The ALTO files are small, so that should do no harm.

The actual OCR-D workspace, on the other hand, will be preserved – it might be needed for re-processing with another workflow, or visual inspection in the Monitor. We have not decided yet when to delete these workspaces from the Manager. (It would probably make sense to tie them to the lifetime of the process in Kitodo, and then archive or delete.)

What is the rationale behind the "WORKDIR" for example and why does the data have to be copied so many times? I reduced the number of copy processes by using shared volumes between the Servers and e.g. copied directly from the process folder to the remote folder, but i would like to be sure that i am not violating some deeper architectural ideas here.

See above answers. And you don't need to change any code to reduce the amount of copying/synchronization: just set up your environment variabes (see make help and .env) to suit your all-local use-case.

2. I am running the ocrd_manager standalone right now. For that i run docker compose up for the ocrd_manager component and for the ocrd_monitor component seperateley. The idea is probably that both services are using a shared volume to store job data

Yes, that's exactly the reason.

But right now i have two folders in /var/lib/docker/volume named ocrd_manager_shared and ocrd_monitor_shared. What can i do that both services are actually using the same shared folder?

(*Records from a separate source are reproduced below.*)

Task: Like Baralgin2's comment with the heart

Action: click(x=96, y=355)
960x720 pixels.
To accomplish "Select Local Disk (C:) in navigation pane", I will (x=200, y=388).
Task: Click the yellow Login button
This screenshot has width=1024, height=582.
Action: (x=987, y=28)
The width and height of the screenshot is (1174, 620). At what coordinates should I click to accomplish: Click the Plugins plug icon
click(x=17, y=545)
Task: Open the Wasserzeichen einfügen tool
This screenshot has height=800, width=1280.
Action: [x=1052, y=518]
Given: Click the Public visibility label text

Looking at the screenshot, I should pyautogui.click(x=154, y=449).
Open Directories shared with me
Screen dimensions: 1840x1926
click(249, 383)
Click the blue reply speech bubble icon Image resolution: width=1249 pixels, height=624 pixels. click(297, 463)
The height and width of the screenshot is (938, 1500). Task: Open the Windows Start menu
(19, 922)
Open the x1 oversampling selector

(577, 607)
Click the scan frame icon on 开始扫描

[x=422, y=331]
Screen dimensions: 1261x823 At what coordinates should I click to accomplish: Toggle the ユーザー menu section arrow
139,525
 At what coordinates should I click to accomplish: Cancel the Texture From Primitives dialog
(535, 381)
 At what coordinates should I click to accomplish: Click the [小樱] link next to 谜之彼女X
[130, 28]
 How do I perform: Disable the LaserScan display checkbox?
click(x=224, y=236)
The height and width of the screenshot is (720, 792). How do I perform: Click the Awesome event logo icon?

You probably did not use the top-level repo https://github.com/markusweigelt/kitodo_production_ocrd for the integrated docker-compose. The top-level is where we provide most documentation and the easiest makefile entrypoints. The submodules only have very limited documentation and flexibility. (In this case, you would need to combine docker-compose.yml and ocrd_monitor/docker-compose.yml as one compose call, so they get the same network and volumes.)

Hope that helps.

Robert Sachunsky · Answer 2 · Tue Oct 04 2022 21:06:19 GMT+0800 (China Standard Time)

@BartChris so I think the main issue here is slub/ocrd_kitodo#35

Would you agree? Can we close here?

Christoph Bartmann · Answer 3 · Tue Oct 04 2022 23:15:42 GMT+0800 (China Standard Time)

yes, sounds good, i think you can close here. Thanks!